PetroChina Co.’s profits rose 21% in the third quarter as increased output offset headwinds from lower oil prices and the nation’s lackluster economic recovery.
Net income for China’s biggest oil company rose to 46.38 billion yuan ($6.3 billion), from 37.9 billion yuan a year earlier, according to an exchange filing on Monday. That followed a record profit in the first half as the company increased output even as China’s post-virus recovery disappointed.
PetroChina’s revenue slipped 4.6%. Global benchmark Brent crude jumped by more than a quarter in the three months through September, but was still around 12% lower on average than in the same period in 2022.
Total oil and gas output rose 5% to 1.3 billion barrels in the first nine months, compared to 1.25 billion barrels a year earlier.

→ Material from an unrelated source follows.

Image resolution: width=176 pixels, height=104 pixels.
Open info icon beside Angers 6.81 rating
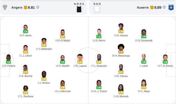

It has a goal of raising annual production to 1.73 billion barrels for this year.
PetroChina has been a key beneficiary of discounted crude from Russia, as well as Beijing’s policy to relax natural gas price controls to enable companies to pass on price increases to end-users.
The company is increasing spending on clean energy projects and upgrading the chemical output of its refineries as China’s oil demand growth slows. That’s despite a target to cut annual capital expenditure by 11% to 243.5 billion yuan from last year.
Spending in the first nine months was 174.1 billion yuan, compared with 158 billion yuan in the same period last year.
PetroChina’s results complete a mixed bag for the nation’s oil giants. Sinopec last week posted a jump in third-quarter earnings, while Cnooc Ltd.’s profit dropped.